Ainsi commença la carrière de Paulo comme conseil en gestion de conflit. Quinze jours d'âpres discussions avec les gorilles furent nécessaires pour l'obtention de l'accord : ils obtinrent leur jour de repos et en prime deux semaines de vacances par an ; en échange, ils acceptèrent une baise de 10% du nombre de régimes de bananes.
De son côté, Johnny avançait le plus vite possible. Il ne mit comme promis qu'un mois pour atteindre le pays de cavernes, ou plutôt celui des cabanes : partout elles avaient comme fleuri. En tout, il n'était parti que depuis 9 mois, mais il ne reconnaissait plus rien. Il eut à retrouver ma caverne.
« Alors, Bobby, me dit-il. Les affaires n'ont pas l'air d'aller si mal depuis que je suis parti. Jordana ne t'a pas mangé tout cru ?
- Non, lui répondis-je. Je suis même dépassé par le succès : mes billes et mes assurances ne se sont jamais aussi bien portées. Et les tiennes aussi, ne t'inquiète pas. J'ai pris soin de faire intégrer ta fabrique de roues à notre accord. Et toi, alors ce bout du bout du monde ? »
Il nous fallut plus d'une heure pour nous mettre au courant mutuellement de ce que nous avions fait.
« Pas bête, ton idée de pile de cabanes. Cela va nous permettre de limiter la spéculation sur les terrains. Reste à trouver un nom pour cette idée, car, vraiment, pile de cabane, je n'aime pas.
- Fais comme tu veux. Ce qui m'importe ce n'est pas cela. Moi, ce dont j'ai besoin, c'est d'un moyen de ne plus être pieds et poings liés avec les demandes des gorilles.
- Ce qu'il faut, c'est d'une part les payer avec des billes et non plus avec des bananes. Comme cela, si on les trouve trop gourmand, on pourra toujours faire baisser la valeur des billes. Et puis, il faut mettre de la concurrence. Je vais discuter avec nos chimpanzés.
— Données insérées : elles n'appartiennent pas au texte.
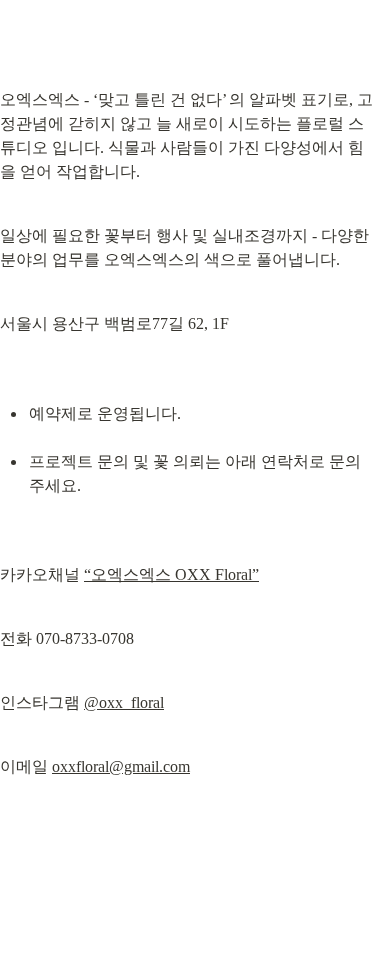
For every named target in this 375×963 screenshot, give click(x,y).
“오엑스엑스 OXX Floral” (171, 574)
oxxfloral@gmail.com (121, 766)
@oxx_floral (124, 702)
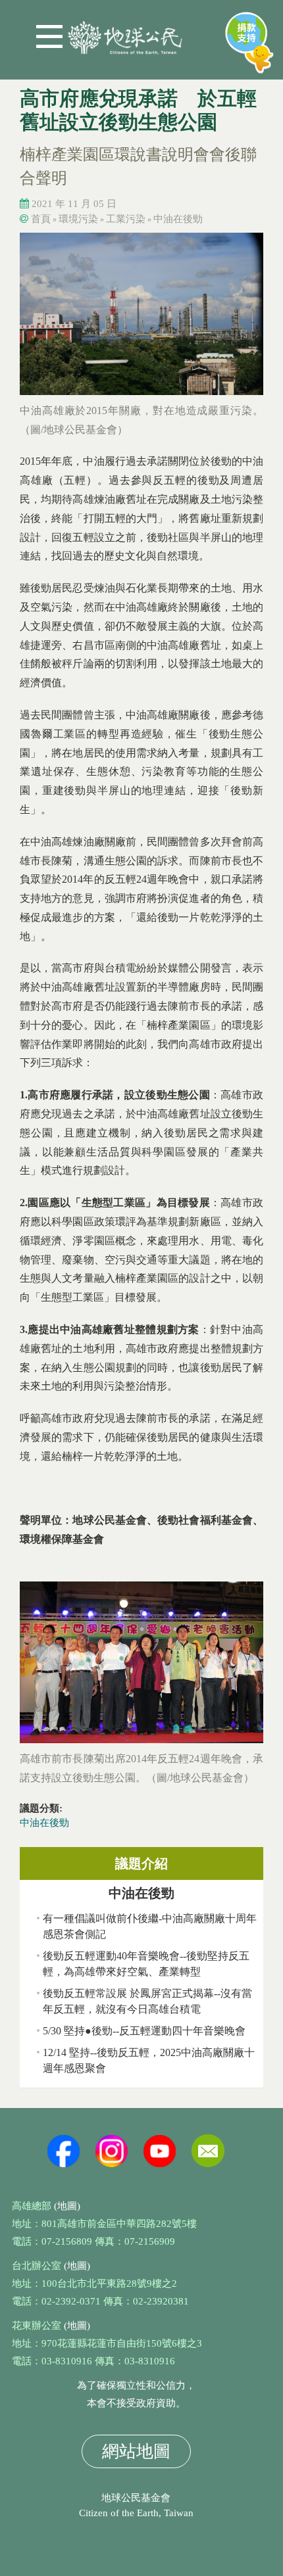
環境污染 (78, 219)
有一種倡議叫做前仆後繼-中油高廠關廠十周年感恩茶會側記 (150, 1926)
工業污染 (125, 219)
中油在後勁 (178, 219)
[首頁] (125, 32)
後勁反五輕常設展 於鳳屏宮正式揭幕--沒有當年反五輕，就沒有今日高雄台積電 (147, 2001)
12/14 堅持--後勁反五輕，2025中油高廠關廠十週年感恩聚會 (149, 2060)
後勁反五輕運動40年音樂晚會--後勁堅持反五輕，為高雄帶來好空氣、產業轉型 (146, 1963)
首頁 (41, 219)
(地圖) (67, 2206)
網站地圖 (136, 2451)
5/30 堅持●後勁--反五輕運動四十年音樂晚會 (144, 2030)
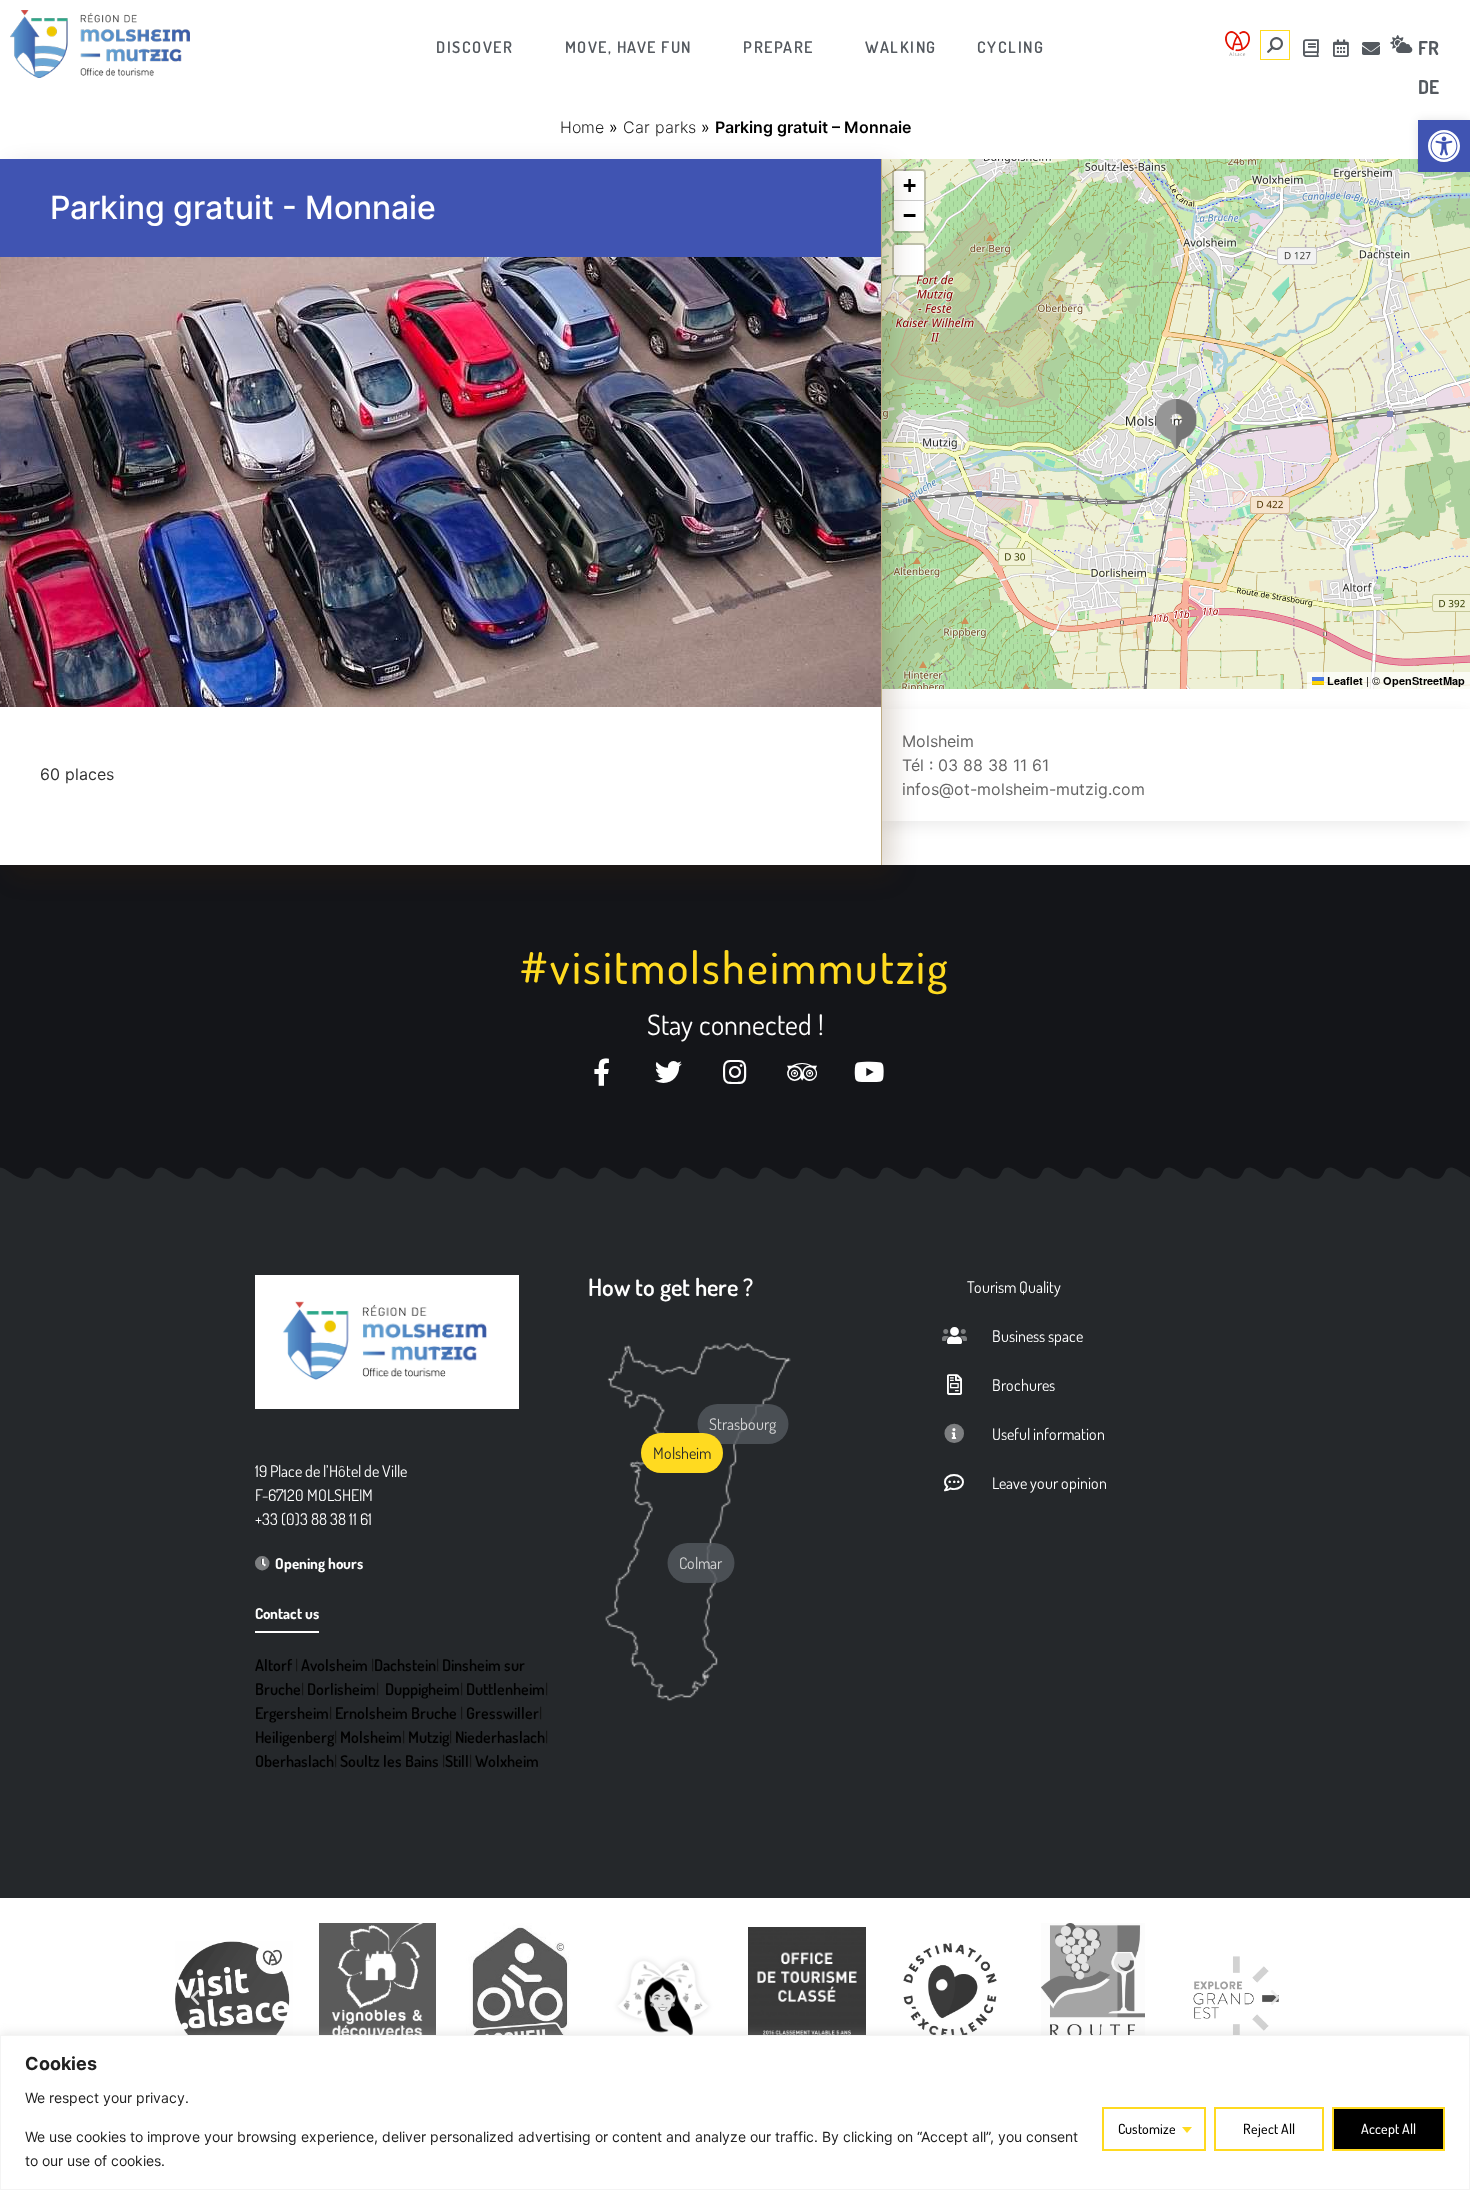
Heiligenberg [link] (294, 1737)
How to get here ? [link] (670, 1286)
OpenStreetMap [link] (1424, 680)
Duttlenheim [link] (505, 1689)
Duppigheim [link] (422, 1689)
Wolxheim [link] (507, 1761)
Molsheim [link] (371, 1737)
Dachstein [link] (405, 1665)
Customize (1147, 2128)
Ce que tes gorilles font, nos chimpanzés doivent pouvoir le faire aussi… et pour beaucoup moins cher.
- Bonne idée : il faut importer au pays de Christina de la main d'œuvre étrangère et moins exigeante. »
Une semaine plus tard, Johnny repartait avec une cinquantaine de chimpanzés. Vu la taille de la caravane, le trajet fut plus compliqué, et donc plus long. Il lui fallut près de deux mois. Tout cela était trop long, trop lent : si l'on voulait vraiment tirer parti de la globalisation, il fallait accélérer les communications. Oui, mais comment ?
C'est avec cette question en tête et non résolue, qu'il tomba dans les bras de Christina.